Starting today and running through July 1, three-person teams can submit one-to-two-minute videos fleshing out their strategies for the three-round “Trim the Waste of Fashion” competition. Chang expects about 100 three-person teams to apply. Designer Geren Lockhart and two other yet-to-be-named fashion insiders will size up 10 final teams and then, starting July 20, citizen judges will be encouraged to vote online for the finalists. The final two teams — contestants cannot compete individually — will be teamed up with leading marketing firms to polish their videos for the final showdown in New York. The final two teams will be flown to New York for an event that will coincide with New York Fashion Week.

The “Trim the Waste” winning team will be connected with potential mentors, investors and companies that could help bring their ideas to life should they choose to. Given the entrepreneurial spirit of the contest, Chang expects some may choose to soldier on without forming post-competition partnerships. Candidates who would like an inkling of what the contest entails can check out the 100 Days of Action video that was posted today by Team Udon, the winner of Yoxi’s first contest, Reinvent Fast Food. That clip at Yoxi.tv highlights how the San Francisco trio competed, what they created and where they stand now.

“There is a tremendous opportunity to create an interesting model for the fashion industry. It is one industry that has detachment from the process. People are one step removed in our opinion. It’s not like the food industry where you can see from your own cooking what goes into making something,” she said. “Then there are H&M, Zara and all the other stores creating fast fashion. The overall manufacturing process is too big and complex but there isn’t public demand to reduce that.”

Lockhart, who lives in Los Angeles and creates her own label of sportswear under the Geren Ford label, said having retailers revise their transport guidelines would be one way to improve the production cycles. That process alone can require the use of three or four hangers for one garment, never mind the amount of bags, tags and other shipping material that goes to waste. “I would love to be able to buy something on a hanger that I would want to keep in my closet,” she said. “These types of things can help companies save money as well.”
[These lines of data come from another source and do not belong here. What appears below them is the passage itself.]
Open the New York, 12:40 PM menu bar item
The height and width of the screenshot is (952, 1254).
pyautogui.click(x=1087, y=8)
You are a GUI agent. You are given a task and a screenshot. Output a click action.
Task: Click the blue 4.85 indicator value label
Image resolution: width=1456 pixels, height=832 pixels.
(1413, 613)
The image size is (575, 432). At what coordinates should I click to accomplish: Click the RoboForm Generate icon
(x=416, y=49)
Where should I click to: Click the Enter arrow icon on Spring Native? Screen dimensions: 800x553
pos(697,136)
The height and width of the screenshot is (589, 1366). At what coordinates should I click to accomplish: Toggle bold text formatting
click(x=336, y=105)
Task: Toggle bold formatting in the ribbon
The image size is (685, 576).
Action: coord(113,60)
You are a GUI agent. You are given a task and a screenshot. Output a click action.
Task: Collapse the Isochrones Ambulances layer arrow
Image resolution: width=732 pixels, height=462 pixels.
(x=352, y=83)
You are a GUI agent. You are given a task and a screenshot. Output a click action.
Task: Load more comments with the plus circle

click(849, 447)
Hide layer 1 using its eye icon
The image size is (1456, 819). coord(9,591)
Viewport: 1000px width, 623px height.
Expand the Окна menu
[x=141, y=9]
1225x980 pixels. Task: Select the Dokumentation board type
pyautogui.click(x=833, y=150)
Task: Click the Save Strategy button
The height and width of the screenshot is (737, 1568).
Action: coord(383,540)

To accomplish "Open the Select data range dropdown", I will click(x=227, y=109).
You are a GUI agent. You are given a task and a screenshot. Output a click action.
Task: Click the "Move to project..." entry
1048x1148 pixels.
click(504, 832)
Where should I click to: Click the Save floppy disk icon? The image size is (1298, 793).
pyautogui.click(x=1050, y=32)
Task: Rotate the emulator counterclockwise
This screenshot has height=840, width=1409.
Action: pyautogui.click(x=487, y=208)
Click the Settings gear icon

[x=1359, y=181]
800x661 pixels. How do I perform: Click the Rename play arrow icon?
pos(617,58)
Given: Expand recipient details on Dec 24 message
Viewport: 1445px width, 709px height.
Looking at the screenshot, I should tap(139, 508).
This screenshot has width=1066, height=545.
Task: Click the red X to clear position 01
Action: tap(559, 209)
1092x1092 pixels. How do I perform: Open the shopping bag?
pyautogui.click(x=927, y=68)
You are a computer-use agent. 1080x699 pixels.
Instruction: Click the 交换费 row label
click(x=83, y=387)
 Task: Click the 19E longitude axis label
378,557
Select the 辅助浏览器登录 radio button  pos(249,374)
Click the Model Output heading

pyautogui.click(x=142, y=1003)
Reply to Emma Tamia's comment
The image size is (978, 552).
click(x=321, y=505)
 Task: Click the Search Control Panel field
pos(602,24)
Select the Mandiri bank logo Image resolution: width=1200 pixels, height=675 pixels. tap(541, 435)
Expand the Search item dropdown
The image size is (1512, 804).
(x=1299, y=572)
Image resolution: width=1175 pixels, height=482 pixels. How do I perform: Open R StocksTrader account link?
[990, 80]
Having worked as chief creative officer of Simon Fuller’s 19 Entertainment, the company behind such shows as “American Idol” and “So You Think You Can Dance,” Chang knows firsthand how quickly raw talent can go viral. Although she thinks the trim-the-waste concept would be very easy to package into a TV show, she thinks it is more important to build an online platform first that incorporates social media.

More than anything else, her 19 Entertainment experience showed her how reality shows could stand to serve a greater good. “Basically reality shows are accelerated documentaries in real time. Most of Hollywood keeps feeding crap into them but I saw this space has a lot of potential to do good,” she said. “Our goal is to change the world through social innovation. But it shouldn’t be work or guilt-driven.”